--- Exercise details ---
Set down, exactly as written, the lines from the line holding "Open the 转账与支付 menu" to the end of the data, inclusive, skipping any pictures.

[Dataset excerpts]

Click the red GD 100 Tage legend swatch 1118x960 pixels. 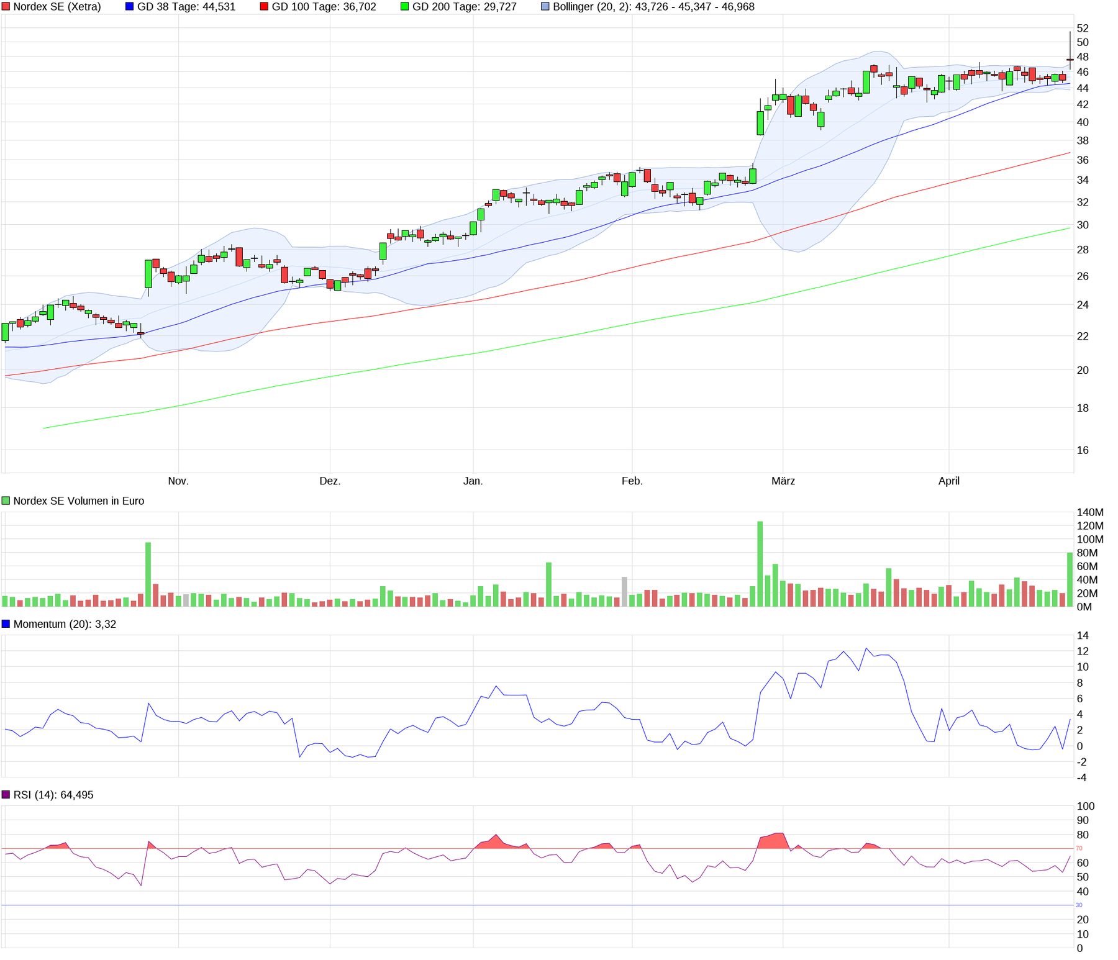coord(264,7)

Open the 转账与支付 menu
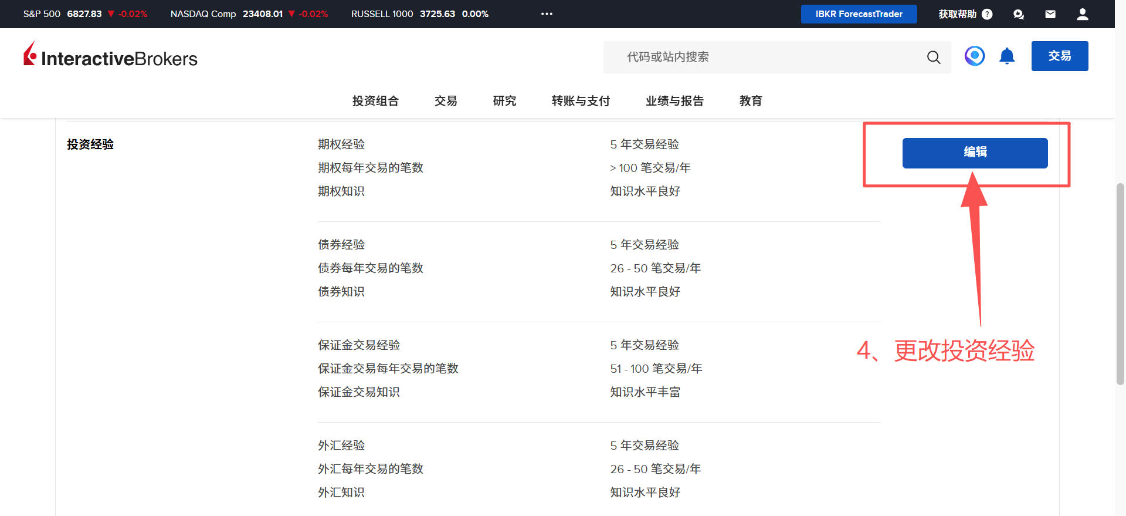[x=581, y=101]
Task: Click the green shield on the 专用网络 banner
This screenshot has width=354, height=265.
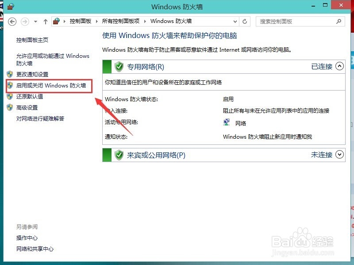Action: point(119,67)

[/Dataset excerpts]

--- Written solution ---
Open the 转账与支付 menu
[x=581, y=101]
Task: Click the green shield on the 专用网络 banner
This screenshot has width=354, height=265.
Action: point(119,67)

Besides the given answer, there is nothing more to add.